O beneficiário deve desconfiar sempre dos locais de atendimento em saúde que solicitam seu login e senha do plano de saúde. Em primeiro lugar porque são dados sigilosos, que devem ser mantidos exclusivamente para o relacionamento direto do beneficiário e da operadora. E em segundo lugar, mas não menos importante, informar o login e a senha para que o prestador de serviços possa fazer contato direto com a operadora significa que ele poderá solicitar o reembolso de valores que não foram efetivamente gastos! Ou, ainda, solicitar reembolso de valores por procedimentos não cobertos no contrato com a operadora de saúde, o que igualmente caracteriza fraude.
Mas, sem dúvida, o mais importante é compreender quem é a vítima do crime de estelionato, na modalidade fraude contrasseguro. É o beneficiário! É a empresa que contrata o plano ou seguro saúde para seus funcionários. E, ainda, é a sociedade brasileira, que vê cidadãos honestos e trabalhadores serem arrastados para práticas fraudulentas e criminosas que poderão lhes custar a primariedade penal e, nos seguros coletivos empresariais, a demissão por justa causa por improbidade e/ou condenação criminal transitada em julgado.
3. Fraude contra saúde suplementar não é crime sem vítima!
A fraude contra a saúde suplementar não é, realmente, um crime sem vítima! Ao contrário, a vítima é identificável e muito próxima de todos nós: somos todos nós, os beneficiários de planos e seguros saúde, tanto as pessoas físicas como as jurídicas que os contratam.
Os valores indevidamente cobrados das operadoras de saúde por meio de práticas fraudulentas impactam os custos assistenciais e, consequentemente, resultam em aumento do valor das mensalidades ano após ano, alguns dos quais em percentuais bastante desfavoráveis e que podem levar empresas a deixar de oferecer esse benefício para seus funcionários.

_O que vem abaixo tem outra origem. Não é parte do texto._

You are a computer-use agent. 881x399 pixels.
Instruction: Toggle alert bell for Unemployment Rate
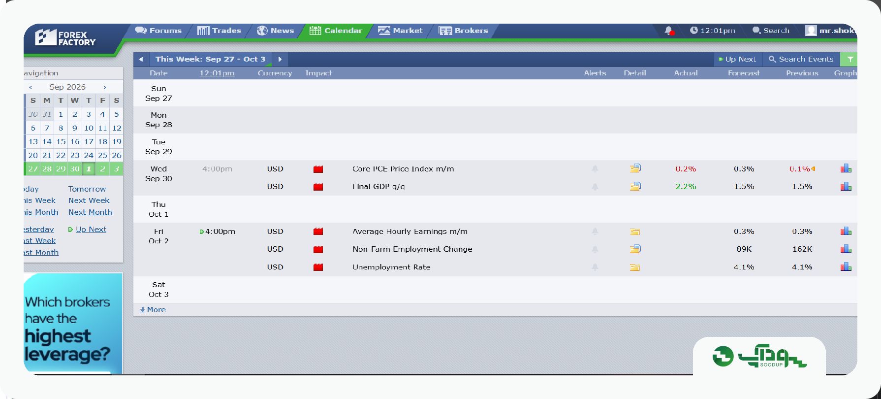(595, 267)
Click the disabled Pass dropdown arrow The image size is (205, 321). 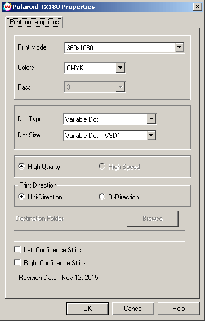click(x=120, y=87)
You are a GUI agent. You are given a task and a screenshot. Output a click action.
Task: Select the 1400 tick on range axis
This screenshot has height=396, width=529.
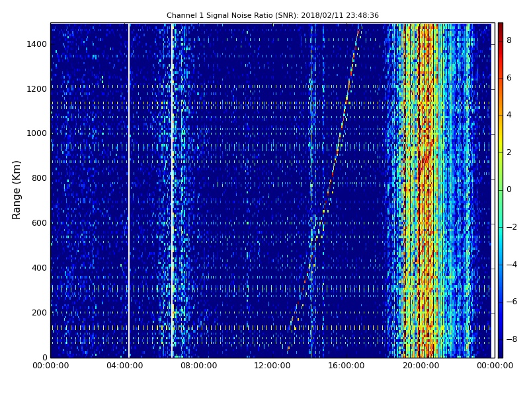(37, 44)
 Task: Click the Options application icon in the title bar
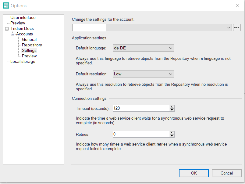6,5
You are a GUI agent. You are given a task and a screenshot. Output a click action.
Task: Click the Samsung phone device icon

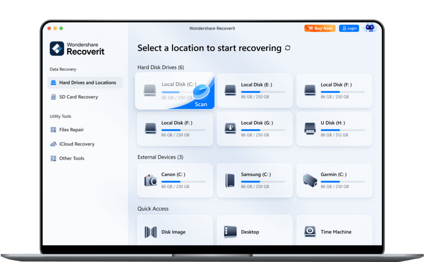[x=230, y=180]
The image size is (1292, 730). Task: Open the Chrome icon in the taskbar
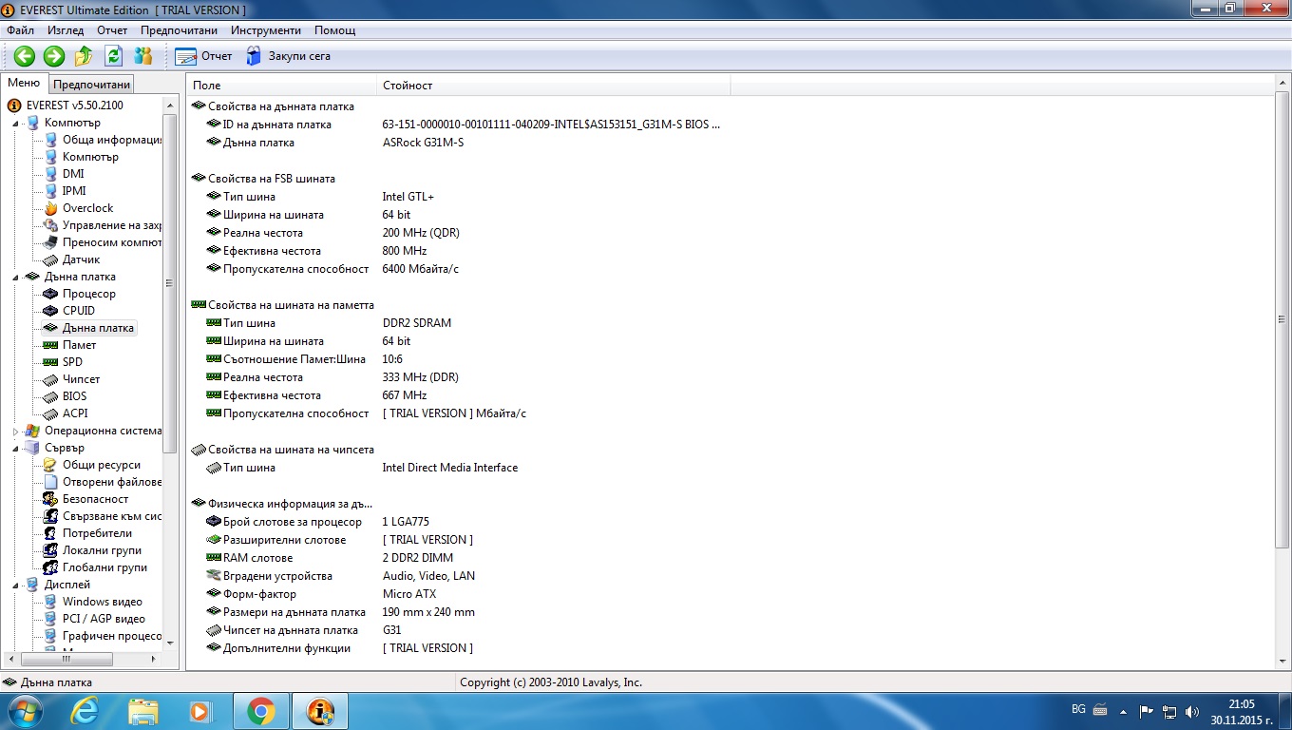click(260, 710)
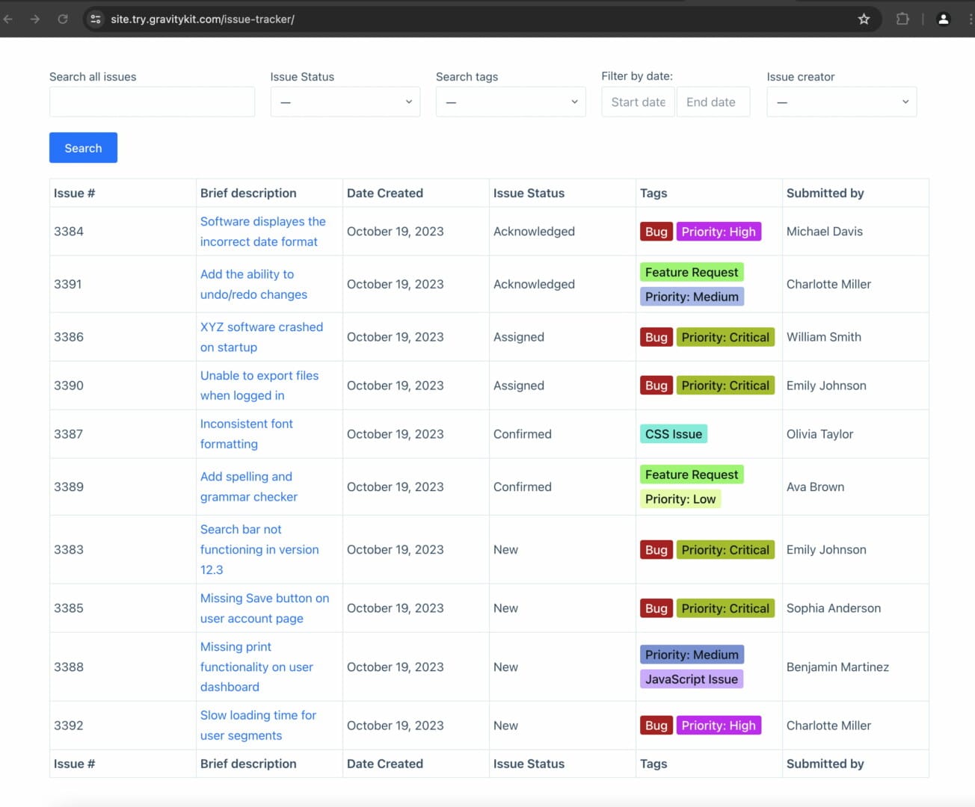
Task: Click the browser back arrow
Action: point(8,19)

A fraude contra as operadoras de planos e seguros saúde não prejudica o lucro dessas empresas, ao contrário, prejudica os beneficiários que pagam suas mensalidades, as empresas que pagam para seus funcionários e, as entidades associativas que pagam para aqueles que aderem. Na ponta final, quem paga é o principal prejudicado, a vítima da fraude contra a saúde suplementar.
Os beneficiários de planos e seguros saúde são os principais aliados das operadoras na prevenção dessas práticas, devem agir como verdadeiros fiscais e denunciar pelo SAC todas as práticas que lhes parecerem inidôneas. Somente com essa rede de fiscalização de condutas fraudulentas é que o sistema de saúde suplementar poderá se livrar desse mal que tanto prejuízo tem causado.
Vera Valente
Advogada e engenheira. Diretora Executiva da FenaSaúde desde 2019. Ingressou no mercado de Saúde no fim da década de 1990, quando foi convidada a assumir um cargo no Ministério da Saúde, onde esteve à frente do projeto de lançamento do cartão SUS. Em seguida, no início dos anos 2000, liderou a implementação da política de medicamentos genéricos no Brasil, na posição de Gerente Geral de Medicamentos Genéricos da ANVISA.